There are a few things that strike me about this. Firstly, having German roots, Thiel should know better than to generalize and over-simplify.  London is not equal to Athens, and a Chinese factory worker probably sees the future very differently from a party official. Obviously, the same is true for the United States. Differences between Arkansas and the Valley are immense. Differences among individuals even more.

For example, we are currently staying in a place in New York that belongs to a girl that is has traveled to more than 60 countries. Does that make her a slacker? Most certainly not. Paying an apartment in Upper West Side and travelling the world many weeks per year probably requires hard work and lots of dedication. Suggesting that this is un-American seems ridiculous to me.

In short, according to me, it would have been smarter to argue like this:

People are different. Some differences are socio-cultural, some are personal, and some are coincidental. If you want to build a game-changing start-up, you need to be a risk-taker. You want to be in places where it’s likely that you meet other people with the same attitude (co-founders, VCs, etc.). Depending on your background and the type of company you want to build, that place could be the Silicon Valley, London, Berlin, Mombasa, or Singapore.

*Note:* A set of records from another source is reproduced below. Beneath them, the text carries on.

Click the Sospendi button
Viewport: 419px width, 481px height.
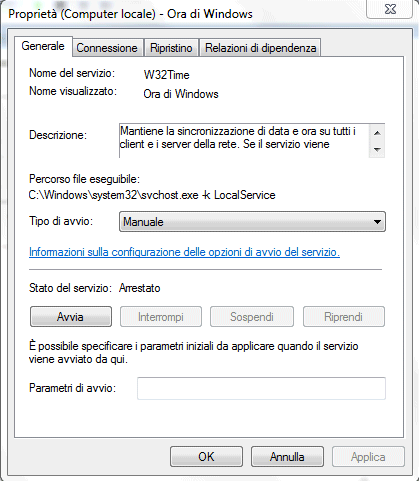pyautogui.click(x=252, y=317)
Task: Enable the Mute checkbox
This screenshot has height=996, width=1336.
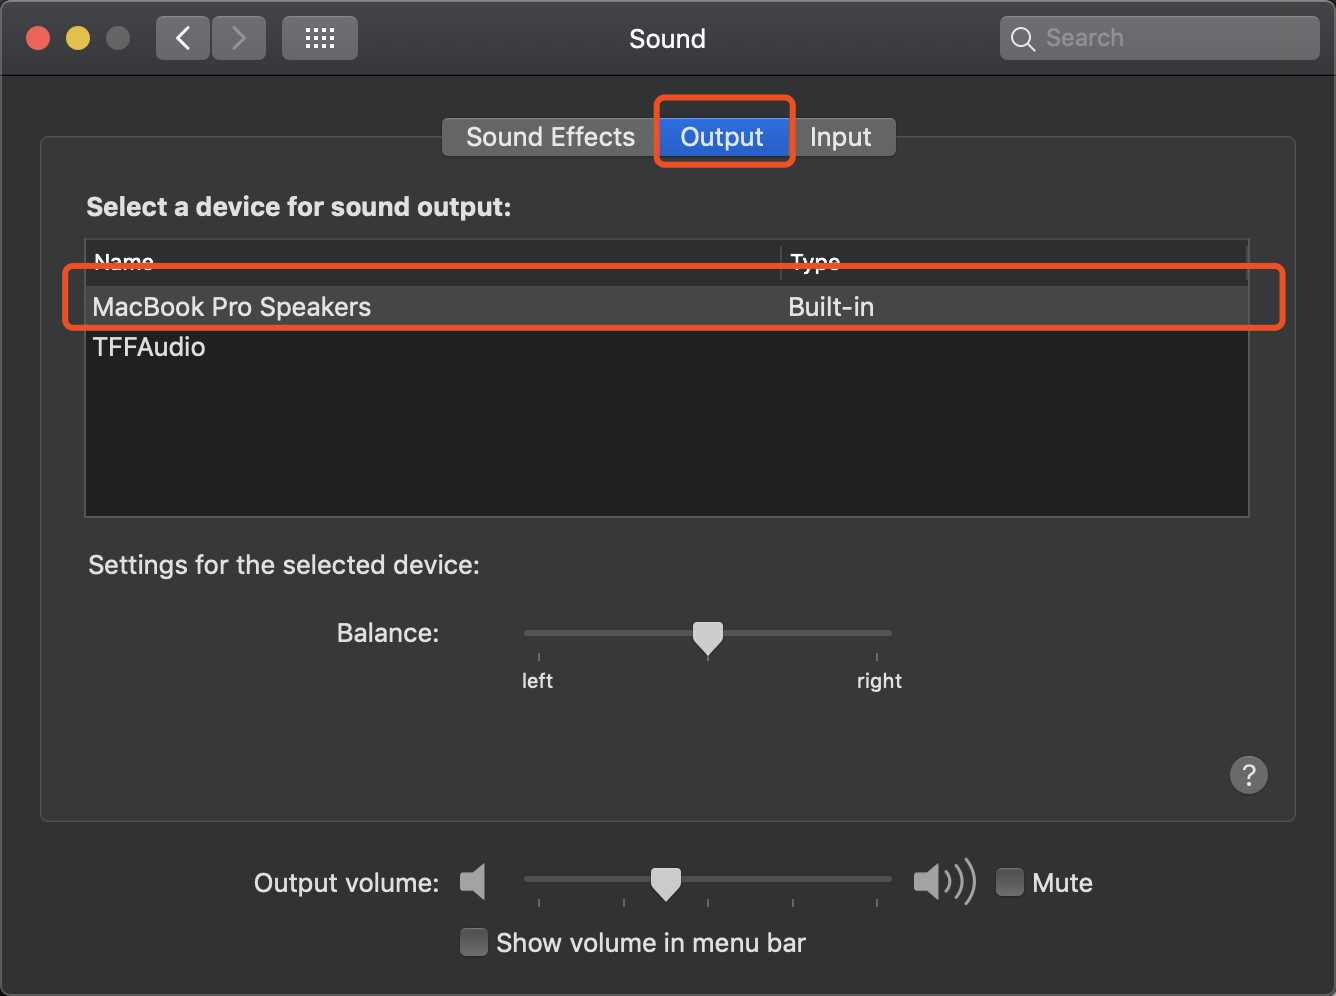Action: click(1010, 882)
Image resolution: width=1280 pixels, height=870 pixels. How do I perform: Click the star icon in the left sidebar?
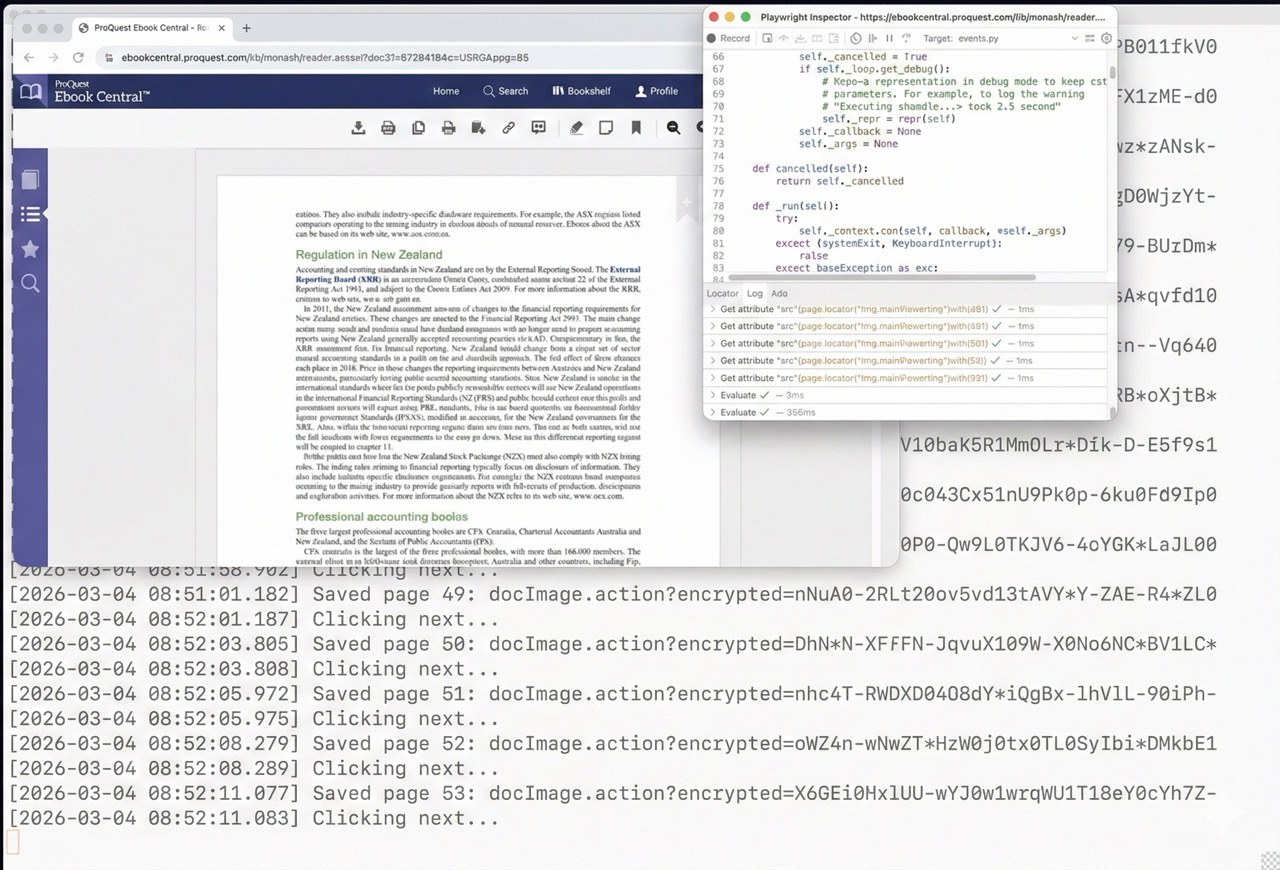(30, 249)
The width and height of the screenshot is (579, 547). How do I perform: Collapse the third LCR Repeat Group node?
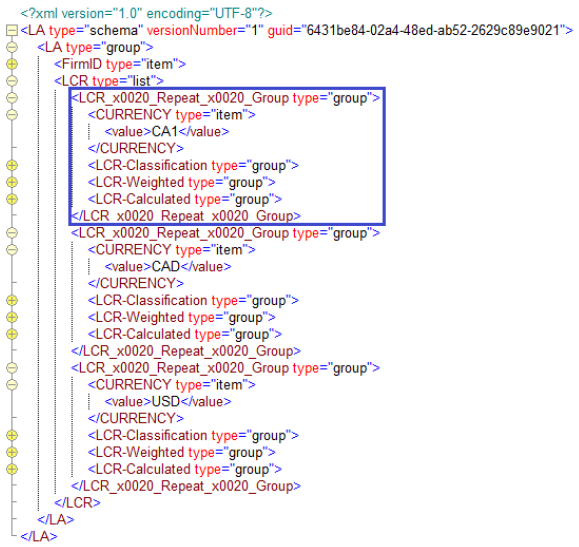(x=12, y=368)
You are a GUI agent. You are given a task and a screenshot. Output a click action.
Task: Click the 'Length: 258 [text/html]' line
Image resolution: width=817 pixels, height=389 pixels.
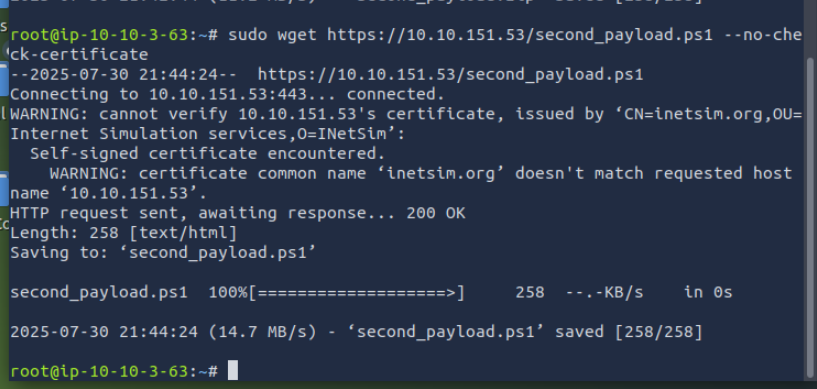point(123,233)
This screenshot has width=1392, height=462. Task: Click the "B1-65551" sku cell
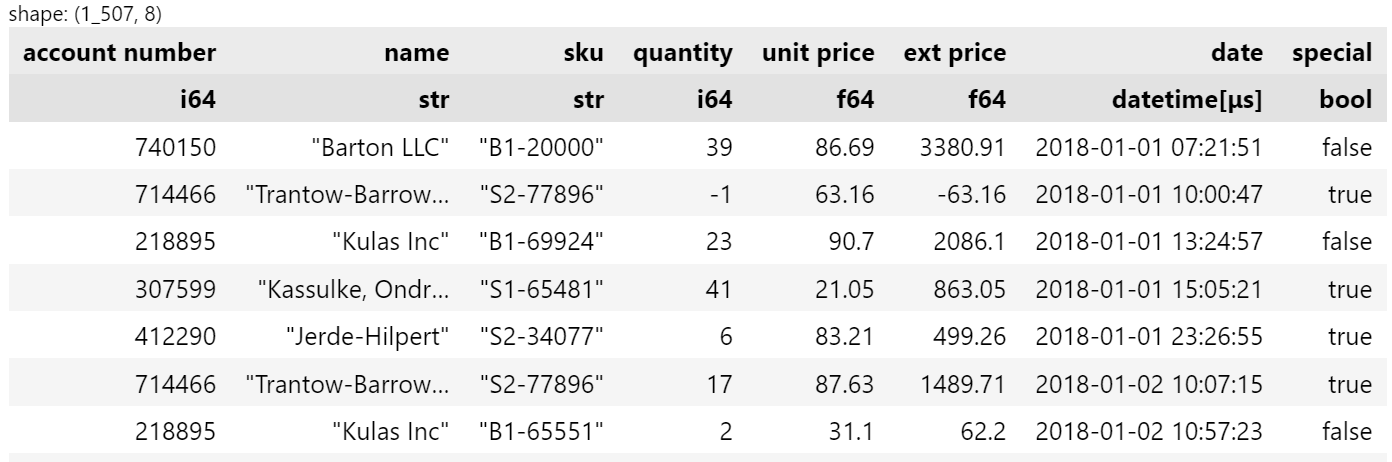[x=541, y=432]
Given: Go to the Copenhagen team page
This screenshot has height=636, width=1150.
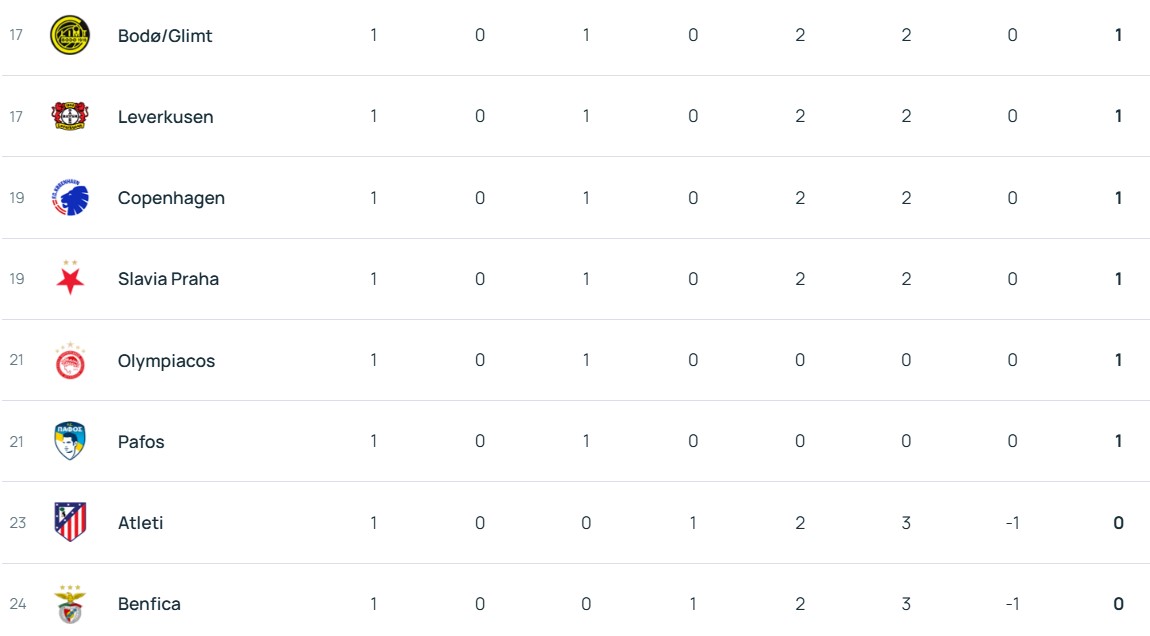Looking at the screenshot, I should click(x=171, y=198).
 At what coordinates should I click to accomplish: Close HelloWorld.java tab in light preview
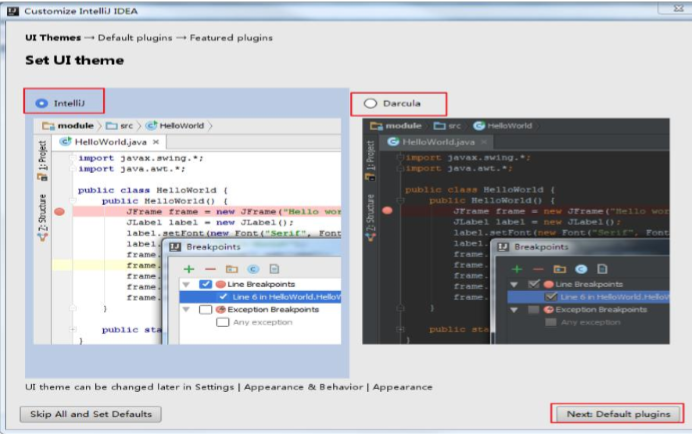[156, 142]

Thiel claims that successful entrepreneurs are often serial entrepreneurs. That’s probably not completely wrong. But it’s not that easy either. Otherwise, running a VC fund would be a no-brainer, which it is not. My personal opinion is that it’s about 50 / 50: It takes more than taste for risk to become a successful entrepreneur. But it also takes a good portion of luck.

Thiel on Lean Startups

When I first heard about the Lean Startup methodology, it stroke me as the missing piece. Reading Thiel’s statement against it was shocking at first, but refreshing after the second read. He claims that we should strive for the big thing and for game changers, not for incremental improvements.

I’m not sure, but there might be a misunderstanding. What helped me a lot when applying the lean startup methodology was the going-to-market-early spirit. As many techies, I’m a perfectionist, and following a methodology that told me to go to market early proved often very helpful. That didn’t mean we never tried to provide a product or service that was radically different from anything we knew at the time. But there’s one million different ways to do something different, so picking one is not easy. Letting the early adapters help does not sound like a bad idea.

Takeaways I did like

To give this post a positive spin, there are things I liked. For example, they idea that big corporations (and society as a whole) waste human capital by making employees compete for career moves.